Meat-Free Recipe for Greek Potato Stew: A Soul-Satisfying Mediterranean Staple

Globally, home cooks often find themselves turn a simple bag of potatoes into a delicious evening meal. My own culinary journey often involve a spicy Sri Lankan potato curry, a savory Gujarati version, or even a patiently simmered Spanish tortilla for a cozy occasion. This time, however, the answer comes from Greece. Yahni denotes a classic Greek cooking method: vegetables slow-cooked amply in olive oil and tomatoes until perfectly tender. It’s as much a philosophy—it’s a celebration of the unfussy, the slow, and the profoundly good (and yes, it doubles as a fantastic dinner).

Potato Yahni

Enjoy this with a rustic loaf or grilled bread for a hearty meal. It also goes perfectly with a few small sides or even crowned with a fried egg for a unexpectedly great breakfast.

Prep Time: 10 minutes
Cook Time: 1 hour
Serves: 4 people

You Will Need

  • Extra-virgin olive oil
  • 1 large red onion, peeled, halved, and thinly sliced
  • Fine sea salt
  • 4 garlic cloves, peeled and minced
  • 1kg desiree potatoes (or other waxy variety), cut into 2½cm wedges
  • 2 tsp dried oregano, plus extra for garnish
  • 2 tbsp tomato puree
  • 2 x 400g tins of finely chopped tomatoes
  • 150g feta cheese
  • 75g Greek yoghurt
  • 1 lemon, finely zested, plus 1 tbsp of juice
  • 80g pitted kalamata olives

Instructions

Sautéing the Aromatics

Heat five tablespoons of olive oil in a large, heavy-based pot that has a cover.
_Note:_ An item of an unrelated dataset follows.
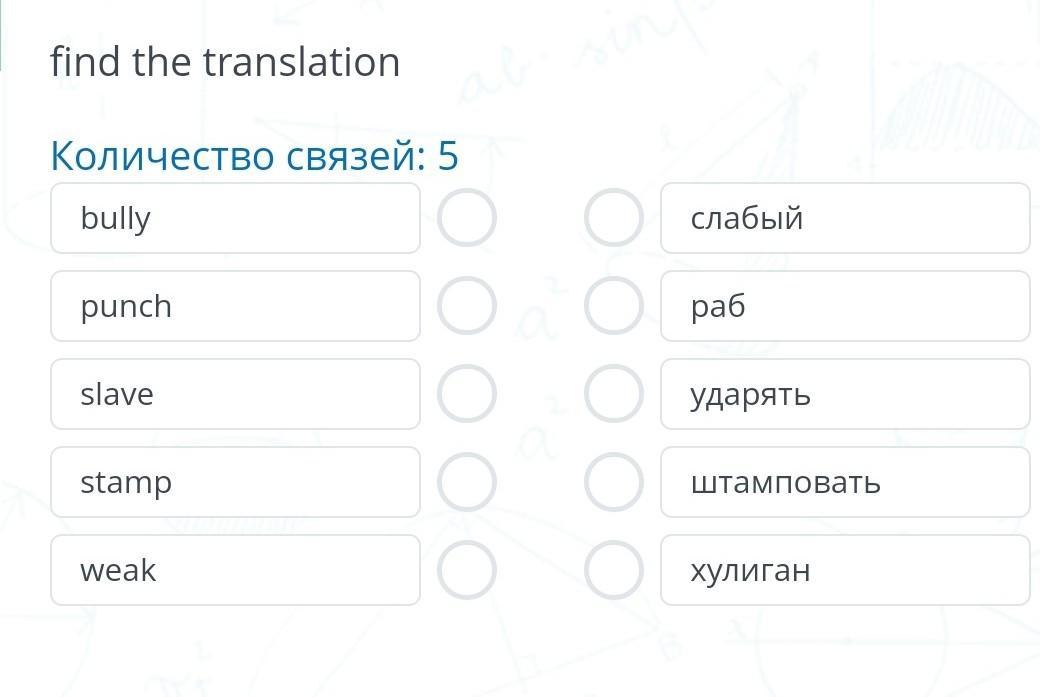The height and width of the screenshot is (697, 1040).
Task: Select the connector circle next to bully
Action: (467, 218)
Set it over a medium-high heat. Once the oil is shimmering, add the sliced red onion and a teaspoon of salt. Sauté, moving it around, for about 10 minutes, until the onion is translucent enough to yield to a wooden spoon.

Adding the Potatoes

Introduce the minced garlic and cook for about two minutes more, to release its aroma. Then, toss in the potato wedges and oregano, tossing until they are evenly covered in the oil. Mix in the tomato puree and cook for one minute. Add the chopped tomatoes along with 400ml of water. Let it come to a boil, then put the lid on, turn down the heat to a steady bubble, and leave to cook for 20 minutes.

3. The Whipped Feta

Meanwhile, prepare the whipped feta. In a food processor, process the feta, Greek yoghurt, lemon zest and juice, three tablespoons of olive oil, and a generous amount of salt until the mixture is completely smooth.

Finishing the Stew

Mix the pitted kalamata olives into the tomato and potato mixture. Let it cook without the lid for a further 15-20 minutes, until the potatoes are tender all the way through and the sauce has thickened nicely.

Step Five

Serve the hot yahni into pasta bowls. Finish each with a healthy dollop of the whipped feta and a light sprinkling of dried oregano.

This dish is a tribute to the beauty of few components transformed by slow braising. Share!

Brittany Lang
Brittany Lang

A seasoned marketing strategist with over a decade of experience in building successful brands across various industries.